Lewat program itu, BI mendorong elektronifikasi transaksi di moda transportasi, retribusi parkir, hingga penyaluran bantuan sosial. Model pembayaran ala Go-Pay milik perusahaan Go-Jek, misalnya, dinilai sebagai salah satu instrumen nontunai yang amat cocok dengan "ideologi digital" saat ini. Go-Jek, yang masuk 17 besar perusahaan yang mengubah dunia versi majalah Fortune, sama sekali tak menerapkan pungutan top up Go-Pay kepada pelanggannya.
Sungguh ironis jika Bank Indonesia yang bersemangat mendorong digitalisasi perbankan justru melegalkan pungutan pengisian ulang e-money. Yang diatur memang biaya batas maksimal yang diperbolehkan, dengan nilai yang tampaknya kecil, yaitu Rp 1.500 setiap top up. Tapi, lewat aturan itu, BI jelas telah memberi dasar hukum kepada bank penerbit kartu elektronik untuk mengambil pungutan dari masyarakat.

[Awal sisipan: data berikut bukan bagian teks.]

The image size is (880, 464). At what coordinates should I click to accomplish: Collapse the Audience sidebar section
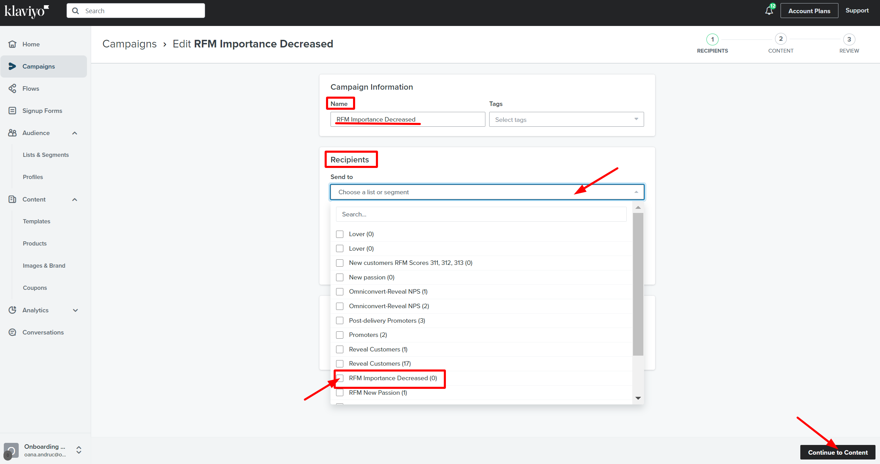74,133
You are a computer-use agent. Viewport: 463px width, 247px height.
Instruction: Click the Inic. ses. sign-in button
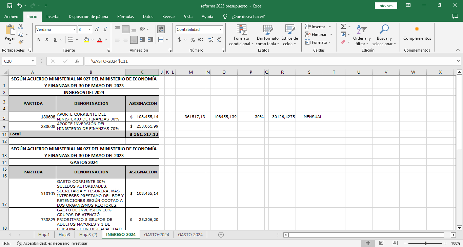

Sebuah bank menyatakan akan mengeluarkan 1,5 juta kartu baru e-money untuk menambah 6,5 juta kartu yang telah diterbitkan. Setidaknya ada enam bank yang menjadi pemain utama di bisnis kartu elektronik ini. Sudah pasti pula jumlah transaksi mereka, ditambah perusahaan retail yang juga mengeluarkan kartu elektronik, sangatlah besar. Di jalan tol saja ada 3,4 juta transaksi per hari di ruas milik PT Jasa Marga. Ditambah ruas milik perusahaan swasta, total ada 5 juta transaksi per hari.

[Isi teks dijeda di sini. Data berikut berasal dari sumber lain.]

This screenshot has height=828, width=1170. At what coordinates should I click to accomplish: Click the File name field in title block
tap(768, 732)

Pihak bank beralasan pengenaan biaya isi ulang itu dibutuhkan untuk ongkos penyediaan dan perawatan infrastruktur. Bank Central Asia menyatakan memerlukan Rp 80 miliar per tahun untuk produksi kartu, penyediaan alat, dan perawatan jaringan transaksi nontunai. Bank Mandiri menyebutkan pendapatan dari biaya isi ulang akan dimanfaatkan untuk investasi mesin electronic data capture dan kartu. Pertanyaannya: mengapa malah konsumen yang harus menanggung semua itu? Bukankah uang mereka di sana mengendap tanpa bunga? Lagi pula, bukankah konsumen sudah dikenai biaya pembelian kartu?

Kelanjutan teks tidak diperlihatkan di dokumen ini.